Huang’s department and state authorities will have access to a public database with every person who’s received a vaccine — and which vaccine they received — and that information could be used to, for example, send text messages to patients reminding them to get their follow-up dose. But he also told me that unless state and local health departments receive more money from Washington to support these efforts, their work will be more difficult. The funding his agency received from the CARES Act is set to expire at the end of the year.
“We are definitely trying to look at our resources, juggle our resources,” Huang said. “The congressional action on some of this is pretty important as we’re moving into this stage of wanting to get a vaccine distributed.”

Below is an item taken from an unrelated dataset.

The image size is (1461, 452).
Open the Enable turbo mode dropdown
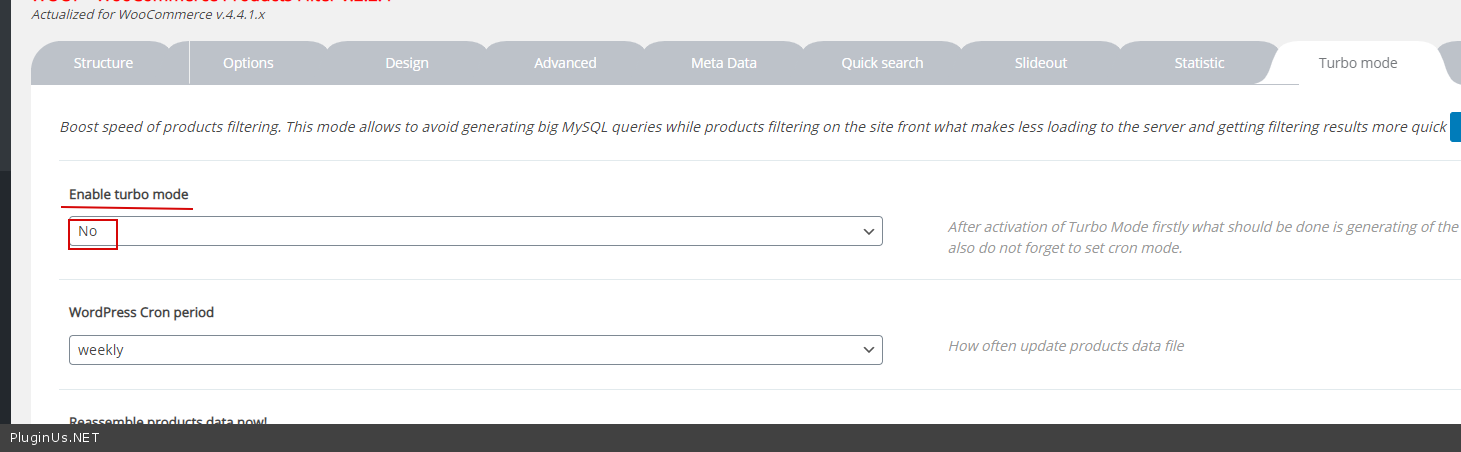(x=475, y=231)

Certain interventions (such as reminders from doctors, school-based programs, social marketing, etc.) have been found to increase compliance for the HPV vaccine, according to a 2015 study. Even so, experts are worried.
“You’ll see a bunch of ideas on how to improve compliance,” Mehrotra told me. “But I don’t think we have any solutions that increase this to the levels we might want.”

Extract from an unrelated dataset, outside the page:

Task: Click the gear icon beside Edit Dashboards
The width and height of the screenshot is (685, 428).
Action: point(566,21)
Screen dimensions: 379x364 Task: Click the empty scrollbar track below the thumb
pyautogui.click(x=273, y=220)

That raises the question: What happens if somebody gets only one dose of a two-dose Covid-19 vaccine?
The Food and Drug Administration reported some tentatively good news Tuesday on that issue, releasing results that show one dose of the Pfizer vaccine still provides some protection against Covid-19 and that having only one dose is safe for the patient. The Pfizer vaccine was found to be more than 50 percent effective after the first dose.
However, that is still far from the 95 percent efficacy found after the recommended two doses. As immunology experts quickly pointed out on Twitter, it is still clearly preferable for people to receive both doses because that is their best chance to get long-term protection from Covid-19.
There is a risk of serious socioeconomic and racial disparities, already present in the case and death rates during the Covid-19 pandemic, cropping up with vaccinations, too. Black Americans are more skeptical about receiving a Covid-19 vaccine, and they are less likely to have a primary care doctor than white Americans.
So compliance campaigns based on primary care doctors following up with their patients might not have the same reach with that population. It’s not difficult to imagine a scenario in which not only are fewer Black Americans getting vaccinated in the first place, but fewer are getting the second dose that will give them the fullest protection against the virus.
Eventually, we may have a one-dose vaccine. Johnson & Johnson has been working on one, and though the company is behind Pfizer and Moderna in the approval process, it is still likely to seek FDA approval early next year.
But today, the most proven vaccines we have require two doses to be most effective. There are already plenty of unknowns about how well these vaccines will work — namely, how long they’ll provide protection from the virus — but one thing everybody could do is make sure we’re diligent about our follow-up appointments.
That’s not something people are ordinarily very good at. But it will be critical to bringing Covid-19 under control.